START RECORDS FOR THE EXERCISE

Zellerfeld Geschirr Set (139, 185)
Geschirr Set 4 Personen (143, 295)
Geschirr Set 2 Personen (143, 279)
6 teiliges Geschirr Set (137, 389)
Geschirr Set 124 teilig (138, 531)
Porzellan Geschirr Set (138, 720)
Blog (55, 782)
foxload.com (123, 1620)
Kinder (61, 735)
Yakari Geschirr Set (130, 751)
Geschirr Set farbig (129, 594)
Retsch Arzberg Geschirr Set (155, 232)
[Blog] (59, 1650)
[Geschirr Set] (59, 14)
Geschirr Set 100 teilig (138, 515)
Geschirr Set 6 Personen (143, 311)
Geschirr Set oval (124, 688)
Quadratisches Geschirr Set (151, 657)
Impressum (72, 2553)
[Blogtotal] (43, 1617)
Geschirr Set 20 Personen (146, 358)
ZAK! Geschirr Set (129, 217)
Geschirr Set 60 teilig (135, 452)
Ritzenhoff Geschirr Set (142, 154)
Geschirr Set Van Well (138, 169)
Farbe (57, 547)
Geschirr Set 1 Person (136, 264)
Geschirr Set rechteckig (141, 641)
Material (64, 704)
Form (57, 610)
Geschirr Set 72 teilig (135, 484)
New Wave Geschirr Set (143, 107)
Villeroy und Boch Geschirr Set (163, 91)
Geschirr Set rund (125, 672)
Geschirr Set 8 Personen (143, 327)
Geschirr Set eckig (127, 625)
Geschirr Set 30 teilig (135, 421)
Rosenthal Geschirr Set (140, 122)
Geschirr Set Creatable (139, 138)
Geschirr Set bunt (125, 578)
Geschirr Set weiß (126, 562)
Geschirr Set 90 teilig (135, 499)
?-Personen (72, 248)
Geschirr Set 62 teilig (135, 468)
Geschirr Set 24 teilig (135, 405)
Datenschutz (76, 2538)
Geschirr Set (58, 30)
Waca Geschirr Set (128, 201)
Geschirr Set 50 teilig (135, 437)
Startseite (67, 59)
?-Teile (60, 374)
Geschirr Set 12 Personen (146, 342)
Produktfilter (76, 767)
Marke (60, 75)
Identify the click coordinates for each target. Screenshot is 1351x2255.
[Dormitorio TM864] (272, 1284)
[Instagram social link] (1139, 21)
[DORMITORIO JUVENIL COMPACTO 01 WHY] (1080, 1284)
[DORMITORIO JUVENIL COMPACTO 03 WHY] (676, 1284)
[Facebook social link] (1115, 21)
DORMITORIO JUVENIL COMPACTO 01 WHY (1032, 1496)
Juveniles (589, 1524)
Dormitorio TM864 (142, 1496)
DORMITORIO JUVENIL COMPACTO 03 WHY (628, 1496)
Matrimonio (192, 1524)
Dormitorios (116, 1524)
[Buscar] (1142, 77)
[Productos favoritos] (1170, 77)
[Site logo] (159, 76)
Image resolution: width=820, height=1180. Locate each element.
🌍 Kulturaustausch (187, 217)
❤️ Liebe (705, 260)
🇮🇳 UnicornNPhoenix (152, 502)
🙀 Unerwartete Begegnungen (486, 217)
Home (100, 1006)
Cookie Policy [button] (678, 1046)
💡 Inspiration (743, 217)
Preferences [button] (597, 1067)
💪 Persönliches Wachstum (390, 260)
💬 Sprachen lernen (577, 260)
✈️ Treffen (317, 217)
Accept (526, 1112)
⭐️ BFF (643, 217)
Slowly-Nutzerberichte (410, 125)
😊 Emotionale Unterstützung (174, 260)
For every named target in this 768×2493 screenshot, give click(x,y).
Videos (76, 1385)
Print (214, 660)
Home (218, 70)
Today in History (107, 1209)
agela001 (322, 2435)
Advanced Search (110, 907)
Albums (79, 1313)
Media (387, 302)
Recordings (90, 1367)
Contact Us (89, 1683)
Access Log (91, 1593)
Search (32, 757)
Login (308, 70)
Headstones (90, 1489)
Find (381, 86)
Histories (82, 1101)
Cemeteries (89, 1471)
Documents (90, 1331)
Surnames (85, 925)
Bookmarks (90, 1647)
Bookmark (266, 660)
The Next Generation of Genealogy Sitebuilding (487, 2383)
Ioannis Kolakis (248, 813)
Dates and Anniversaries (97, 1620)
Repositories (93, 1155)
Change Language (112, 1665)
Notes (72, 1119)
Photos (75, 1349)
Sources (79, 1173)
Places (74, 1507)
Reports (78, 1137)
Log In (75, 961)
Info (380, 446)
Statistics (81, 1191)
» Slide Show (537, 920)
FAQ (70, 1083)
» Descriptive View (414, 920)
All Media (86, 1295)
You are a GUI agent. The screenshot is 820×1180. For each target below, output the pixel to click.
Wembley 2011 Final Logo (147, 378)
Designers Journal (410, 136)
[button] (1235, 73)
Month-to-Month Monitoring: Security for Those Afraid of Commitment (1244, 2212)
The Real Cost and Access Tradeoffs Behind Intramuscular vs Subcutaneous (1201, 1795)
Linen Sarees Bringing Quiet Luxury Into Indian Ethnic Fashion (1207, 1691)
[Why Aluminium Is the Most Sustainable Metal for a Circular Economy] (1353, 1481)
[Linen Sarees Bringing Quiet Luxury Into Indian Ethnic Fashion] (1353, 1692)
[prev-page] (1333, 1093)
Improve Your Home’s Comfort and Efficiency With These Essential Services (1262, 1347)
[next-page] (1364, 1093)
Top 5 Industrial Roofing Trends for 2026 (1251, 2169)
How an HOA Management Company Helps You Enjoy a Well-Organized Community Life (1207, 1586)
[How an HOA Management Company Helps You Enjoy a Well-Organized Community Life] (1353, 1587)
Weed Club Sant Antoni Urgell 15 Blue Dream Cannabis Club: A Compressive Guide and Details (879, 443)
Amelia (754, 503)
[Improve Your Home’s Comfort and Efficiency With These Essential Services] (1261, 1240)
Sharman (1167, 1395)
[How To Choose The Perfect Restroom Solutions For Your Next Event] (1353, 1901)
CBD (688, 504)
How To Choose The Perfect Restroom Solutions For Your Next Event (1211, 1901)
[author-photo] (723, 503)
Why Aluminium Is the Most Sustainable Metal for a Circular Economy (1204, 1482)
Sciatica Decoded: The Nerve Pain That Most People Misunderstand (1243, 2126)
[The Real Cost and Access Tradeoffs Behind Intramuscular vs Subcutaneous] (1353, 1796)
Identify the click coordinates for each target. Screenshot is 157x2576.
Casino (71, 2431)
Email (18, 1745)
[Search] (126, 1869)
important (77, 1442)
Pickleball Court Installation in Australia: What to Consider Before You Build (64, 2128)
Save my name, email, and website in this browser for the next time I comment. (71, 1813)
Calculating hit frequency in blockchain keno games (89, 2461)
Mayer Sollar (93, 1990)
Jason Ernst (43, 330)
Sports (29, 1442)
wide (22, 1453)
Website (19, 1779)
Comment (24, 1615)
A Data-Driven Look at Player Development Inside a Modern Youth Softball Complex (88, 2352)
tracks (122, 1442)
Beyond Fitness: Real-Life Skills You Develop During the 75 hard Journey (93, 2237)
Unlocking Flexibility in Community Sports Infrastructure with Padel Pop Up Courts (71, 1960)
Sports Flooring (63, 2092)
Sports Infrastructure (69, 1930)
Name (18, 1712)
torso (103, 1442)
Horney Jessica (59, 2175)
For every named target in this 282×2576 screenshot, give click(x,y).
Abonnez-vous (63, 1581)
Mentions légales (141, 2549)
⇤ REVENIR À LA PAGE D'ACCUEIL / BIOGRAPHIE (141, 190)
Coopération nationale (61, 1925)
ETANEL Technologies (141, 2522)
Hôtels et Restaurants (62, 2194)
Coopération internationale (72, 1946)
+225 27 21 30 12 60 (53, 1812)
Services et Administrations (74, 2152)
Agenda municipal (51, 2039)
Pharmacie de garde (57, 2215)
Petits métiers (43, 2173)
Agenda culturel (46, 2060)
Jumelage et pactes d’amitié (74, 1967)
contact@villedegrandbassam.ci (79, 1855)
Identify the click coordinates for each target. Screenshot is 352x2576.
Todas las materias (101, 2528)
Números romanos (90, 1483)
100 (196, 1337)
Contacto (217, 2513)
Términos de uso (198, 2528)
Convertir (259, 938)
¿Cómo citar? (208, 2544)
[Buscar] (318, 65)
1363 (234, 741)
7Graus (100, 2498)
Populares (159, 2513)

END RECORDS FOR THE EXERCISE

_WHAT YOU HAVE TO DO_:
Retype, exactly and in full, the lines above from the one containing "Print (214, 660)" through the one containing "All Media (86, 1295)".

_RESPONSE AREA_:
Print (214, 660)
Home (218, 70)
Today in History (107, 1209)
agela001 (322, 2435)
Advanced Search (110, 907)
Albums (79, 1313)
Media (387, 302)
Recordings (90, 1367)
Contact Us (89, 1683)
Access Log (91, 1593)
Search (32, 757)
Login (308, 70)
Headstones (90, 1489)
Find (381, 86)
Histories (82, 1101)
Cemeteries (89, 1471)
Documents (90, 1331)
Surnames (85, 925)
Bookmarks (90, 1647)
Bookmark (266, 660)
The Next Generation of Genealogy Sitebuilding (487, 2383)
Ioannis Kolakis (248, 813)
Dates and Anniversaries (97, 1620)
Repositories (93, 1155)
Change Language (112, 1665)
Notes (72, 1119)
Photos (75, 1349)
Sources (79, 1173)
Places (74, 1507)
Reports (78, 1137)
Log In (75, 961)
Info (380, 446)
Statistics (81, 1191)
» Slide Show (537, 920)
FAQ (70, 1083)
» Descriptive View (414, 920)
All Media (86, 1295)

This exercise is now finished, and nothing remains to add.